Historically, clean foundation shades often rely on vegan, natural or botanically-derived pigments that do not offer vibrant and wide-ranging colors like synthetic ingredients do, said Noreen Moriarty, vp of sales and marketing for Happy Farm Botanicals, a clean beauty manufacturer that works with brands like Aethera skin care. She added that, in addition to formulation and manufacturing costs, there are added expenses for marketing, including hiring more diverse models, as well as ensuring that retailers continuously buy all shades from the brand.
“Credo is lucky, because they’re launching a brand and they have a retail space to do it. They can control the visuals on their site and in their store,” said Moriarty. “With other brands going into a new retailer, they maybe get one animation, and you have to choose what you’re going to represent, which can leave certain [people or products] out.”
Credo has produced 50,000 foundation sample cards, which will be distributed in-store and in e-commerce orders, and it will host virtual makeup classes featuring the foundation beginning Friday.

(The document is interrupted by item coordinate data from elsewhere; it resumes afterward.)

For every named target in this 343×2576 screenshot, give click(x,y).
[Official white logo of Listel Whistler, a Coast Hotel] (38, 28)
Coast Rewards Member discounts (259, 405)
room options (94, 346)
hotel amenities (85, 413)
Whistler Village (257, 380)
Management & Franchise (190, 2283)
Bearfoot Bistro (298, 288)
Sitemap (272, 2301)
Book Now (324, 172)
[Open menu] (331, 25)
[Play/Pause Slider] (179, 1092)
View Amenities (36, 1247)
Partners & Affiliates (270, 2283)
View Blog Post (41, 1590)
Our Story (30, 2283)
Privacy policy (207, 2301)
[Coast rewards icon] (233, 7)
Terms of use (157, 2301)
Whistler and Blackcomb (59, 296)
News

Additionally, Exa will be front and center in all nine Credo locations, with window takeovers. A billboard will advertise the product outside the Los Angeles store, and all staff will wear promotional buttons. Katey Denno, Credo’s brand ambassador and lead makeup artist, provided feedback to Credo on Eza, and will also host virtual masterclasses featuring Exa and act as a spokesperson.
Jackson said Credo gave the brand the name Exa ,so it could live beyond the Credo umbrella, though she declined to detail what Exa’s future launches and trajectory will look like and when. Credo currently has a partnership with Ulta, which also began stocking Follain’s private label skin care in February.
“Most retailers, when they launch a private label, it’s usually in skin care or body because it’s easier. Those categories have more ingredient innovation, and it’s easier to formulate,” said Jackson. “But, we wanted to fill that literal white space.”